> ASSIGNED TASK 1: In the passage on the aPKC PB1 domain, what residue in a type II domain interacts with the OPCA motif of a type I domain?
> ASSIGNED TASK 2: Extend the passage on the aPKC PB1 domain, picking up right after its final sentence.

> GIVEN PASSAGE:
_ _ _ _ _ _ _
The PB1 protein-protein interaction domain is unique to the aPKC subfamily of PKCs (Fig. 1). The identification of this domain has opened new avenues for exploring the specific functions of these kinases. Each adapter and regulator that has been found to interact with the PB1 domain sheds light on the physiological roles of the aPKCs. The PB1 domain is a modular scaffold domain, named after the prototypical domains found in Phox and Bem1p, which mediates polar heterodimeric interactions (8, 27). Besides the aPKCs, PB1s are found in adapter/scaffold proteins (such as p62, NBR1, and Par-6), and also in other kinases of the mitogen-activated protein kinase (MAPK) family, including MEK5α and MEKK3. This domain comprises about 80 amino acid residues and is conserved among animals, fungi, and plants. The human genome contains at least 13 PB1-containing proteins. Structurally, PB1 domains display the topology of a ubiquitin-like-β-grasp fold and are grouped into three types: type I (or type A), type II (or type B), and type I/II (or type AB) (9). The type I domain group contains a conserved acidic DX(D/E)GD segment (called the OPCA motif) that interacts with a conserved lysine residue of a type II domain. Type I includes the PB1 domains of p40phox, MEK5, and NBR1, whereas type II occurs in p67phox, Par-6, MEKK2, and MEKK3. The type I/II PB1 domain, containing both the OPCA motif and the invariant lysine, is present in the aPKCs, p62, and TFG (8). Heterodimeric assembly occurs between type I and type II PB1 domains and is considered to be a cellular mechanism for imposing spatial and temporal specificity during signaling (Fig. 2). The dimerization involves specific electrostatic interactions between the conserved acidic region of the OPCA motif from a type I domain with the conserved Lys residue from a type II domain. In addition, type I/II domains can homodimerize, at least theoretically. Indeed, p62 forms homo-oligomers, although such self-association has not been described for the aPKCs or other proteins with this type of PB1 (28, 29).

Fig. 2. The atypical protein kinase C (aPKC) signaling platform.

Fig. 2

Schematic showing domain organization and network signaling mediated by aPKC and their adapters and regulators. The aPKCs interact with the PB1-containing adapters p62 and Par-6 to regulate specific functions. The scaffold p62 binds NBR1, a highly structurally related molecule with similar domain organization. Par-4 is a regulator and inhibitor of the aPKCs through binding to their C1 domain. C1, conserved region 1; PB1, Phox/Bem domain 1; LZ, leucine zipper; CRIB, Cdc42/Rac interactive binding; PDZ, PSD-95/Dlg/ZO-1; ZZ, ZZ-type zinc finger; TB, TRAF6-binding; LIR, LC3-interacting region; KIR, Keap-interacting region; UBA, ubiquitin-associated; CC, coiled coil.
_ _ _ _ _ _ _
> DATA EXTRACT:

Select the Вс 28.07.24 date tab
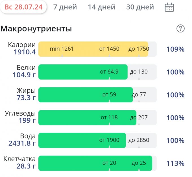This screenshot has width=192, height=177. pos(23,7)
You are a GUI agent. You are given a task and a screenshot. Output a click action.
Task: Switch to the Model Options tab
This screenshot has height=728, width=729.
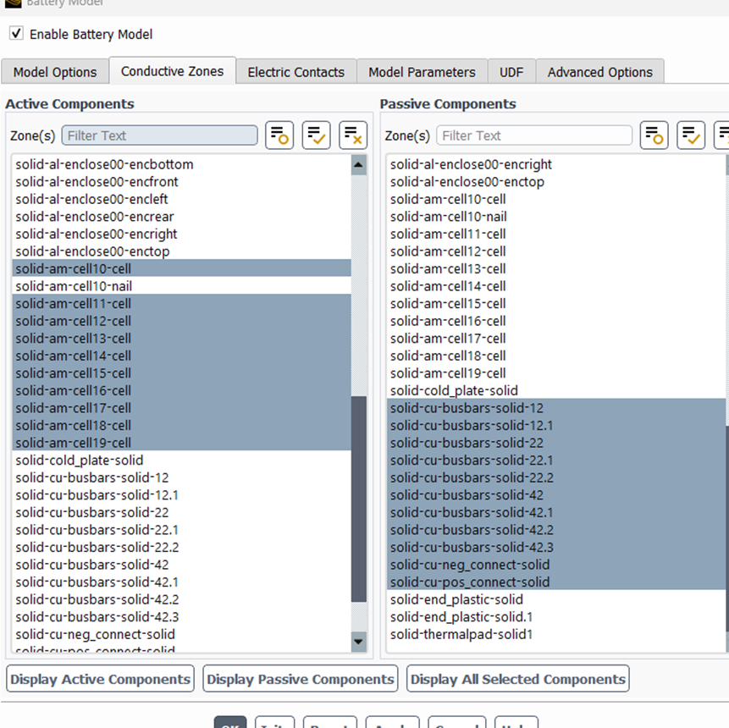[55, 72]
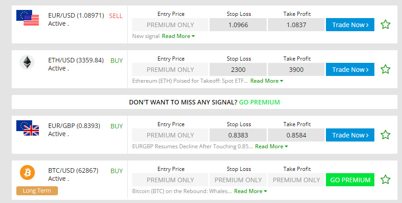
Task: Expand Read More for Ethereum signal
Action: click(266, 81)
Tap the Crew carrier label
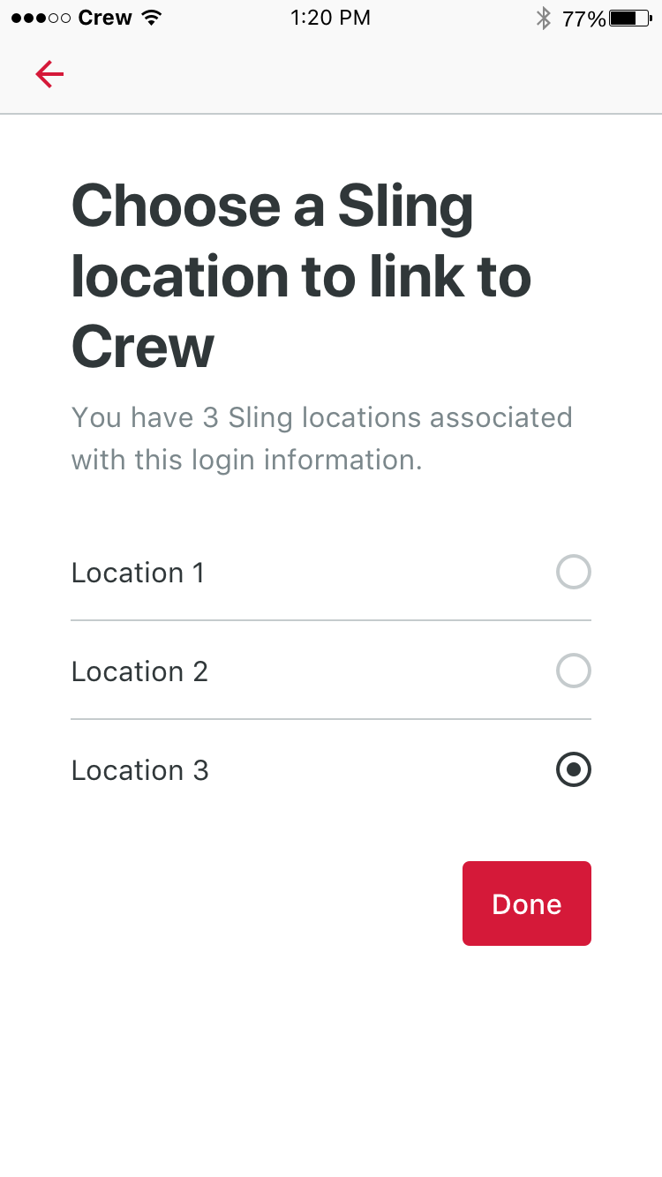This screenshot has height=1177, width=662. click(104, 17)
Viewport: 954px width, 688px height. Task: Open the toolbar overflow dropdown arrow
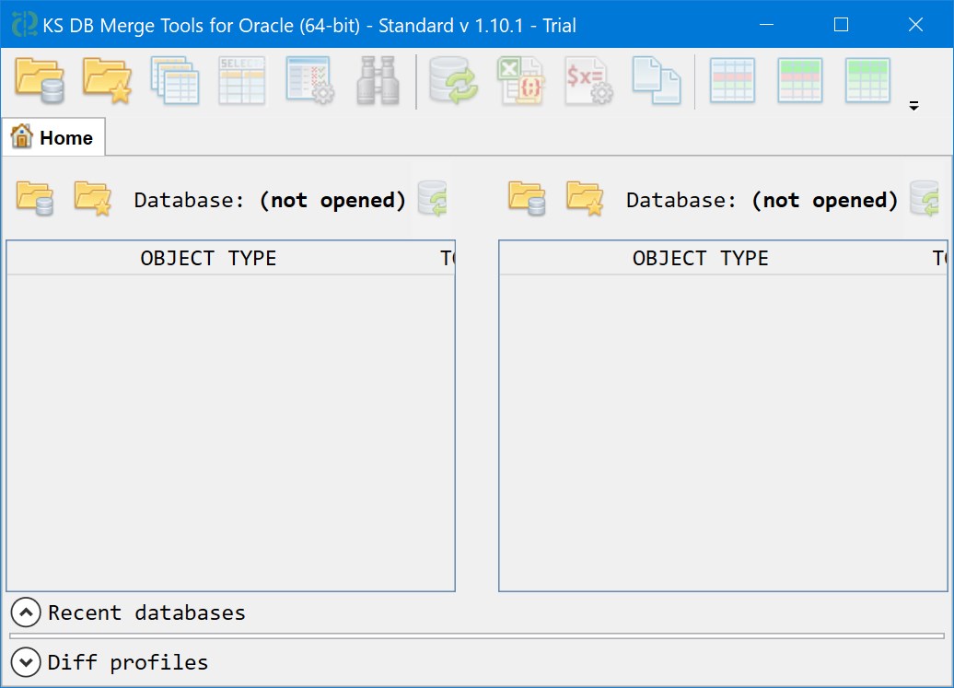(913, 106)
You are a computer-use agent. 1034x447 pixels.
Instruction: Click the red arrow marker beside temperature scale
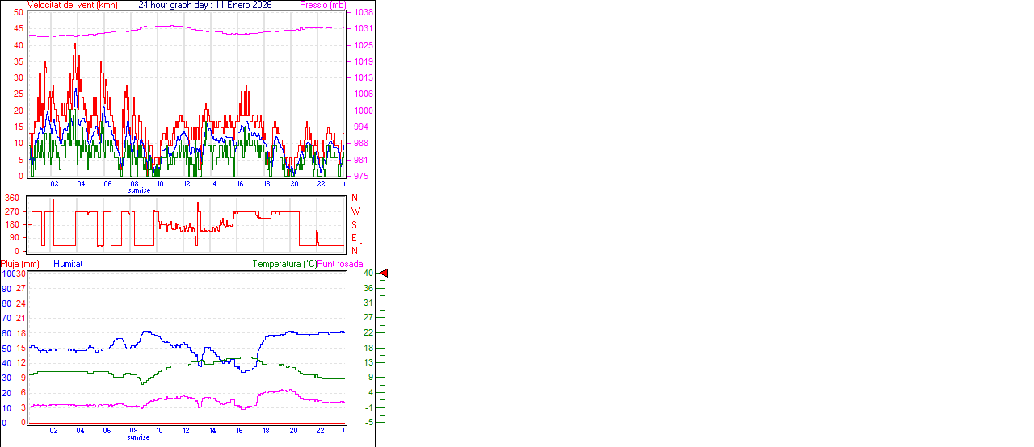(384, 274)
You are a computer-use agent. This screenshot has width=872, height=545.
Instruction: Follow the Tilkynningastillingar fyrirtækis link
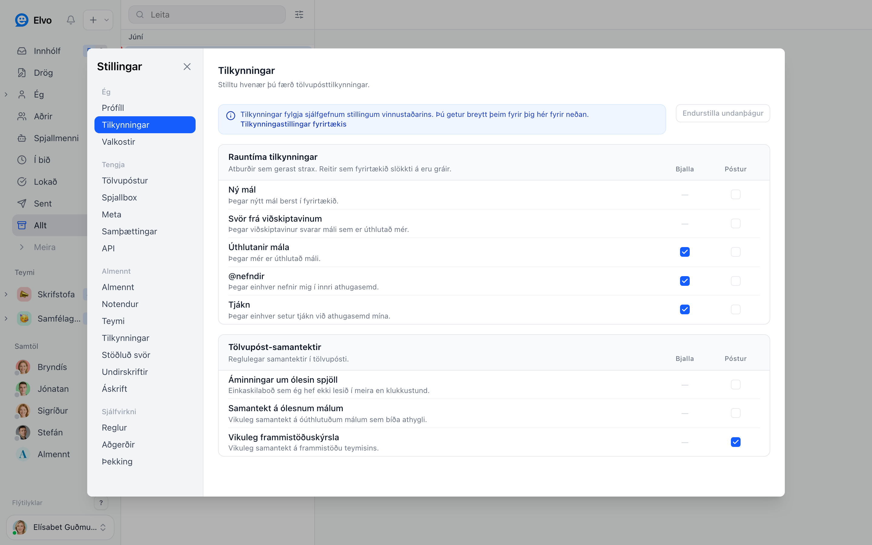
_ _ _ _ _ _ _
> RESPONSE AREA 1: A conserved lysine residue.

> RESPONSE AREA 2:
p62 and Par-6 are selective adapters for the aPKCs (3033). Par-6 has been shown to be central to the control of cell polarity and, through its PB1 domain, allocates the aPKCs specifically in polarity-related functions. The p62/aPKC signaling platform plays a critical role in NF-κB activation (34). p62 interacts with PKCζ and PKCι, but not with any of the other closely related PKC family members. It is not a substrate and does not seem to significantly affect the intrinsic kinase activity of the aPKCs (33). A p62 ortholog has been identified in C. elegans (T12G3.1) and in Drosophila [Ref(2)P], with both of these containing a conserved PB1 domain (35, 36). Moreover, p62 harbors a number of domains that support its role as a scaffold in aPKC signaling (34). Thus, the formation of aPKC complexes with different adapters, scaffold proteins, and regulators, such as Par-6, p62, and Par-4, serves to confer specificity and plasticity to the actions of these kinases and to establish a signaling network (37). However, the factors that determine which complex is formed at a given time remain to be identified.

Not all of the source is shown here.